Heritage Foundation: severely truth-challenged
I usually shy away from mocking the right—it’s too easy, it’s overdone by liberals, and it’s often a gateway to apologetics for the Democrats. But this is a doozy.
In an effort to prove that Obamacare is responsible for the recent weakening in the economic recovery, James Sherk of the Heritage Foundation presents this graph:
Seems odd, doesn’t it, that the average of the first segment, January 2009–March 2010, is +67,600 a month when the graph is below 0 for almost the whole time? Well, yes it is. The actual average change in private sector employment for that period is a decline of 327,000 a month, almost 400,000 below what Heritage says is the average. The average gain for the second period, from April 2010–June 2011, is 136,000 a month, almost 130,000 above what Heritage says it is.

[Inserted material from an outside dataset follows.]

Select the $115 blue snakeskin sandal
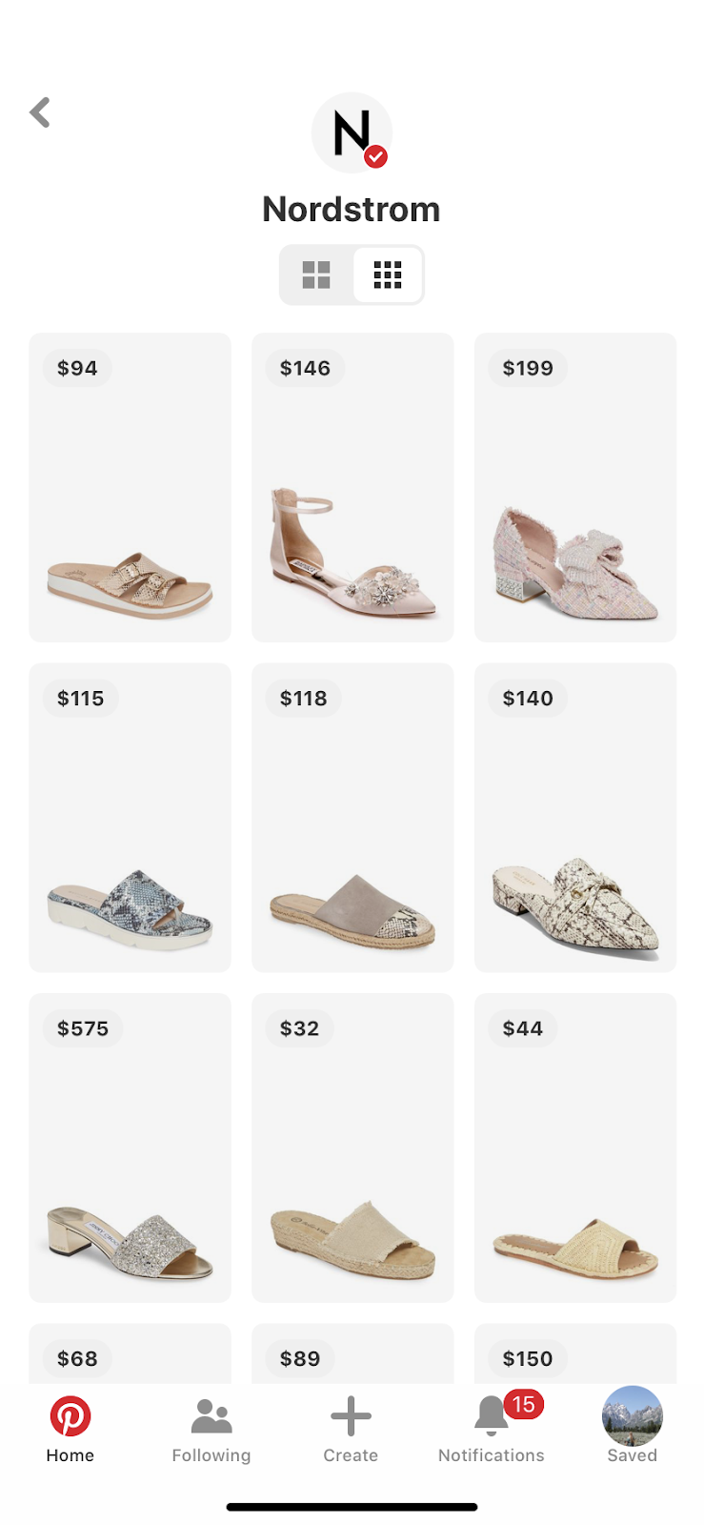The height and width of the screenshot is (1525, 704). pyautogui.click(x=130, y=818)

It looks like what Sherk did was to take the slopes of the two trendlines and compare them. But for the first period, there was only one month of actual job gain—the last month, March 2010. Sherk’s trendlines are telling you we went from deep job losses in early 2009 to modest job gains starting in early 2010, and have more or less stayed there since. Which, if you were a Dem propagandist, you could use to sell Obamacare, not damn it. Of course, Obamacare—a mostly terrible thing—has almost nothing to do with these employment trends, but then again, Heritage seems to have only an accidental relationship to truth.
It will be interesting to do a similar graph in a year or two with the passage of the debt deal as the dividing point. Fiscal tightening in an already slowing economy is not a good idea, but don’t expect the Heritage Foundation to say that.
Varieties of exhaustion
Having become the de facto leader of the Republican party, at least when it comes to fiscal policy, Obama is now turning—again (didn’t he do this before? I recall some nonsense about a “hard pivot”)—to job creation. And he’s going to do what needs to be done: take a bus tour of the Midwest and do a few photo ops at factories. You might think that with a stalling economy and a high unemployment rate that could start drifting higher any month now, that he might want to try something more aggressive than hopping a ’hound. But no: “Mr. Obama is unlikely to unveil any major new stimulus proposals, since he has exhausted most of the obvious policy options.”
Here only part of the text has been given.